I’ll continue my series of blogs covering the common mistakes surrounding transferring wealth with Mistake #5, Transferring Without Heart. If you have not already done so, I invite you to read Mistake #1, Mistake #2, Mistake #3, and Mistake #4.
Mistake #5 – Transferring Without Heart
I’ve seen it over and over, wealth owners frantically writing $14,000 checks at the end of December, to as many family members as they can, to take advantage of the annual exclusion gift. They make sure those checks are in the mail before the deadline and take a deep breath knowing that possibly hundreds of thousands of dollars are no longer in their taxable estate. Ahhh…
On the other end of that gift exchange, beneficiaries receive the checks with a variety of responses, ranging from indifference and forgetting to cash the check, to confusion over what they’re supposed to do with the check, to glee over how they plan to utilize the proceeds.

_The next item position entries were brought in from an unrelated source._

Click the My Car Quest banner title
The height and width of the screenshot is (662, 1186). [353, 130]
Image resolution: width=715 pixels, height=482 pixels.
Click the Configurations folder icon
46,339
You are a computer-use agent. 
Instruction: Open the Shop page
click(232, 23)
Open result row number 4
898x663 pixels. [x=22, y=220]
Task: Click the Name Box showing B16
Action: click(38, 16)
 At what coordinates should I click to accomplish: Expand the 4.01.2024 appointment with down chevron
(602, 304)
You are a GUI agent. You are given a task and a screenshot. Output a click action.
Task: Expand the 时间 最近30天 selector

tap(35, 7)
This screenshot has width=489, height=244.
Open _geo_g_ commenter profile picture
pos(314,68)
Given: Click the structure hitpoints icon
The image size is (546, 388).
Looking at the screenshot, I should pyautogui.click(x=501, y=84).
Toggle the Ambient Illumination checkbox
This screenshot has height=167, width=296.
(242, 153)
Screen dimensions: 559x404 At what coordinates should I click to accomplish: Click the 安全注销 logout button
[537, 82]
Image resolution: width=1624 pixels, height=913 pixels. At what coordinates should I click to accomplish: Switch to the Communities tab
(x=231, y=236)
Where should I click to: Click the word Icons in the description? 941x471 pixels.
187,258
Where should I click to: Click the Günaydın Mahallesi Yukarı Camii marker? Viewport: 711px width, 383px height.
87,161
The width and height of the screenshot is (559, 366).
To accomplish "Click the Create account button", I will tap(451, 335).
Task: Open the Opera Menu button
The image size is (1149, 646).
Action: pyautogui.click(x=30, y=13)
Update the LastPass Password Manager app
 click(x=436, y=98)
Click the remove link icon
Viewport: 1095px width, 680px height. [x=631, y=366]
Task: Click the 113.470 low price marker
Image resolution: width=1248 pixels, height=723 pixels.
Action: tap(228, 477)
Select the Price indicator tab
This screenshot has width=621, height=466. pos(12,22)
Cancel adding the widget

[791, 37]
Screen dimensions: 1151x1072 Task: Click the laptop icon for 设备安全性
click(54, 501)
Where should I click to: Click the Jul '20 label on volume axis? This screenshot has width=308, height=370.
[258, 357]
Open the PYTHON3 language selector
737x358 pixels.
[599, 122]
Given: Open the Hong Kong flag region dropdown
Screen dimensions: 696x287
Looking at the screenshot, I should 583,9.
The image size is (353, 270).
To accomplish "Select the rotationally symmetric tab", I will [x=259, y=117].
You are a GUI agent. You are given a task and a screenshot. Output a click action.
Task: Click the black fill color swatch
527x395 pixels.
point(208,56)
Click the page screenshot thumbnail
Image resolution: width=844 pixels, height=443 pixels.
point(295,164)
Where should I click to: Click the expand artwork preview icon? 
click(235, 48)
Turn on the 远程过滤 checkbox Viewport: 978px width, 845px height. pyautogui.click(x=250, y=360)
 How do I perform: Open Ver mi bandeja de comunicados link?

Weeks later, the check writer is often a little disappointed that their gift was not acknowledged. If that transfer had been made with heart, the response is likely to be very different. What if each check was accompanied by a short note that said something along the lines of “how important the beneficiary was to them” and “how grateful the wealth holder is to be able to give a gift like this?” The note might also say that the intention is to make the beneficiary’s life a little easier, or to be used in a certain manner, or whatever the donor intends. It would also be appropriate for the note to include a little request that the beneficiary let the donor know how the funds are utilized. With a note like that, the beneficiary usually feels a connection with the gift and s/he will be inclined to acknowledge its receipt with gratitude.